Access Type

Open Access Dissertation

Date of Award

January 2017

Degree Type


Degree Name



Computer Science

First Advisor

Sorin Draghici


Modern biomedical research lies at the crossroads of data gathering, interpretation, and hypothesis testing. Due to noise, study bias, or too small changes in biological signals between disease and healthy, individual studies often fail to identify the true phenomenon. Data integration is the key to obtaining the power needed to pinpoint the biological mechanisms of disease states. Given this, we tried to make important contributions in both horizontal and vertical integration of high-throughput data; the former is meta-analysis of independent studies, while the latter is the integration of multi-omics data.

### WHAT YOU SHOULD DO
Pick up the dissertation abstract on integrating biomedical data after its final sentence and continue it.

### DATA SUPPLIED
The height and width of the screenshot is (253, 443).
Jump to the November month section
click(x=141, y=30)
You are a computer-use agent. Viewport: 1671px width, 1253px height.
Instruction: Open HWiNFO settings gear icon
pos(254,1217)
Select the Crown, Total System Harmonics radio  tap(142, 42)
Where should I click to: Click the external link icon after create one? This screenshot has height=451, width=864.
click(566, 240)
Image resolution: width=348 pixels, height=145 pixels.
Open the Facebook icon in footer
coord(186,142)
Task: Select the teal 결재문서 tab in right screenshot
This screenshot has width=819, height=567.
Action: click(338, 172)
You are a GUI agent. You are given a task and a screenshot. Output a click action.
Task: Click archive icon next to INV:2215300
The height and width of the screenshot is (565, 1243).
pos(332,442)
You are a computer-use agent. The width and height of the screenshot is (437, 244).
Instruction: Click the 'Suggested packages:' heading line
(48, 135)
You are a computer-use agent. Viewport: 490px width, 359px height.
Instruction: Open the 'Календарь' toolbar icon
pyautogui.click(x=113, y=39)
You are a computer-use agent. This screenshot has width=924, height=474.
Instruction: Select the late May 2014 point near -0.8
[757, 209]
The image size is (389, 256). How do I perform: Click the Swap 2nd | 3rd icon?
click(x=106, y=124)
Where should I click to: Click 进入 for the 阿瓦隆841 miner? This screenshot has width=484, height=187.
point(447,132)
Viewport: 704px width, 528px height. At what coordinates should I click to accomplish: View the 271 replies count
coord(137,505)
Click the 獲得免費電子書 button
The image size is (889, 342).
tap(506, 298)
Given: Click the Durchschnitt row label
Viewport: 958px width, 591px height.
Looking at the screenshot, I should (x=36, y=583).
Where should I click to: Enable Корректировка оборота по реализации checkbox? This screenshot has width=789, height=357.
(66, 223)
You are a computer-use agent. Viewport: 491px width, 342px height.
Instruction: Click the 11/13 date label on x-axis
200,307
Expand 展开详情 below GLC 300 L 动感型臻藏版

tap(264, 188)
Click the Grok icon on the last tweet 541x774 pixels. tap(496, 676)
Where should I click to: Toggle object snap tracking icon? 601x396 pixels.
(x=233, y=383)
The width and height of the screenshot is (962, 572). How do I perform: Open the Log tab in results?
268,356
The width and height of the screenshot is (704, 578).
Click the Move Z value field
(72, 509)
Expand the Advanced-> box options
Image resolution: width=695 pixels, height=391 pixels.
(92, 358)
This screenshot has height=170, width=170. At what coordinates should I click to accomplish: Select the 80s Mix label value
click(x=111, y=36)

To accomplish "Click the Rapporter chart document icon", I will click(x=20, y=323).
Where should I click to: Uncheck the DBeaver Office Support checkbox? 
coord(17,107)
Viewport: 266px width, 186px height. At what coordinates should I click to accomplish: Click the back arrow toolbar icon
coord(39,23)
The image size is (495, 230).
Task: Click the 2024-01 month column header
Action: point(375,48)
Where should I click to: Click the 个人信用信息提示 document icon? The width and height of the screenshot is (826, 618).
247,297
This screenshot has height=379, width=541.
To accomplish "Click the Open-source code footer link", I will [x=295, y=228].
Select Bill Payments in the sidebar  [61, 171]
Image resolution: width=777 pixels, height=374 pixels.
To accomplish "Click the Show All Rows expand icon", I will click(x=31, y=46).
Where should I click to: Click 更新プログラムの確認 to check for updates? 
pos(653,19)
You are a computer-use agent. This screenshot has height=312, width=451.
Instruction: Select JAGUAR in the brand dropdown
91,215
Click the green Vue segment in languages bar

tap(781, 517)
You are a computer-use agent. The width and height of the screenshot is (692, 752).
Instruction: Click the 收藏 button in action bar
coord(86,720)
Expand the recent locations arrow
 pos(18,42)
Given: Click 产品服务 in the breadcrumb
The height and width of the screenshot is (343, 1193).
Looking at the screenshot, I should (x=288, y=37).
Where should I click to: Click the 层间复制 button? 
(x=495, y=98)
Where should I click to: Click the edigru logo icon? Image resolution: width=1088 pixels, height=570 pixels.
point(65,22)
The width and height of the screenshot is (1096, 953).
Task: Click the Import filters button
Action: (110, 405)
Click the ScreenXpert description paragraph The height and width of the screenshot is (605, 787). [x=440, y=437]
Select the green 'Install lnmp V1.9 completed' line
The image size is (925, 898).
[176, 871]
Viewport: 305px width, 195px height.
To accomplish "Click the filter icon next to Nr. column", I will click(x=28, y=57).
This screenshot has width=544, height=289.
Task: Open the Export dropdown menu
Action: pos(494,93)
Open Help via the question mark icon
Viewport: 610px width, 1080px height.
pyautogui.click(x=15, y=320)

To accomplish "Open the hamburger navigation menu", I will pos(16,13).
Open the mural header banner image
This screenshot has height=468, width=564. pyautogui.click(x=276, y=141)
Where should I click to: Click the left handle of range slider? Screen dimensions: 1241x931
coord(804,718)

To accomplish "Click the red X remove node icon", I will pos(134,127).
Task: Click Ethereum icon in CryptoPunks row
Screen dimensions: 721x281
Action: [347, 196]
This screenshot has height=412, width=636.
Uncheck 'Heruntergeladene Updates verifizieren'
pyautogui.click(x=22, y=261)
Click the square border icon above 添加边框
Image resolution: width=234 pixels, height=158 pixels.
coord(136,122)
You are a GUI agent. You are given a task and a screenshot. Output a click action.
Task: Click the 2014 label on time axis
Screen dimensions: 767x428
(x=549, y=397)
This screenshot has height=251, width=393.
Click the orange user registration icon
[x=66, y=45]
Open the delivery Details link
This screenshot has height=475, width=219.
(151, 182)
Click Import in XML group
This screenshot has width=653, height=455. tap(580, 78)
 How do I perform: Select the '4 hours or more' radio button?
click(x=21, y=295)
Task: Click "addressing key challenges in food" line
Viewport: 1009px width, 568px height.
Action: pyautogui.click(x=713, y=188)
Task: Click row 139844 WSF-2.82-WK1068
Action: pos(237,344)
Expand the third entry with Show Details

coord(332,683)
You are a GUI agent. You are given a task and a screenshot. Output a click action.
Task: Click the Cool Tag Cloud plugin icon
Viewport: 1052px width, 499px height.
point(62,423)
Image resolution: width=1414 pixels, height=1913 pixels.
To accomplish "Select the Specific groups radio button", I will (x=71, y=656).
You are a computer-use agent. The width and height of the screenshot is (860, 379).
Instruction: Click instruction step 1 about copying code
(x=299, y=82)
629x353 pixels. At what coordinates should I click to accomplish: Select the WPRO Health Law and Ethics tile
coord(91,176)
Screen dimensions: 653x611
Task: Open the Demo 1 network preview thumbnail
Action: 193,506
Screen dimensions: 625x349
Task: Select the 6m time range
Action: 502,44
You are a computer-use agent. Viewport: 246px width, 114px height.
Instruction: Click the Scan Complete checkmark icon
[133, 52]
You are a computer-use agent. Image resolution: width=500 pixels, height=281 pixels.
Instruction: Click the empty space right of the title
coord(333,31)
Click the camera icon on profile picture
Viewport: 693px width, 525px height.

### OUTPUT BELOW
For horizontal meta-analysis, we developed two frameworks: DANUBE and the bi-level meta-analysis. In DANUBE, we pointed out that most pathway analysis approaches make wrong assumptions of bio-molecular data which leads to non-uniformity of p-values under the null hypothesis. DANUBE proposed a way to correct the biased p-values before combining them using the Central Limit Theorem. In the bi-level meta-analysis, we added another level of meta-analysis to make better use of the available number of samples within individual studies. Both techniques were validated using thousands of real samples obtained from independent studies related to three human diseases, Alzheimer's disease, acute myeloid leukemia, and type II diabetes mellitus. These frameworks outperformed classical approaches to consistently identify pathways that are relevant to the given phenotypes. Via extensive simulation studies, we also demonstrate that the proposed techniques are sufficiently general to be applied outside the scope of biomedical research.

For vertical integrative analysis, we integrated transcriptomics, epigenomics, and non-coding RNA data to identify disease subtypes. Successful subtyping of complex diseases can lead to identifying biomarkers and targets of new drugs. We developed a perturbation clustering to accurately subtype patients using high-dimensional gene expression data. The framework was also extended to combine complementary information available in multi-omics data, by adapting techniques in network partitioning and cluster ensembles. The algorithm was validated on thousands of real cancer samples, using mRNA, methylation, and microRNA data available on Gene Expression Omnibus, the Broad Institute, and the Cancer Genome Atlas. This simultaneous subtyping approach accurately identifies known cancer subtypes and predicts the survival of novel subgroups of patients.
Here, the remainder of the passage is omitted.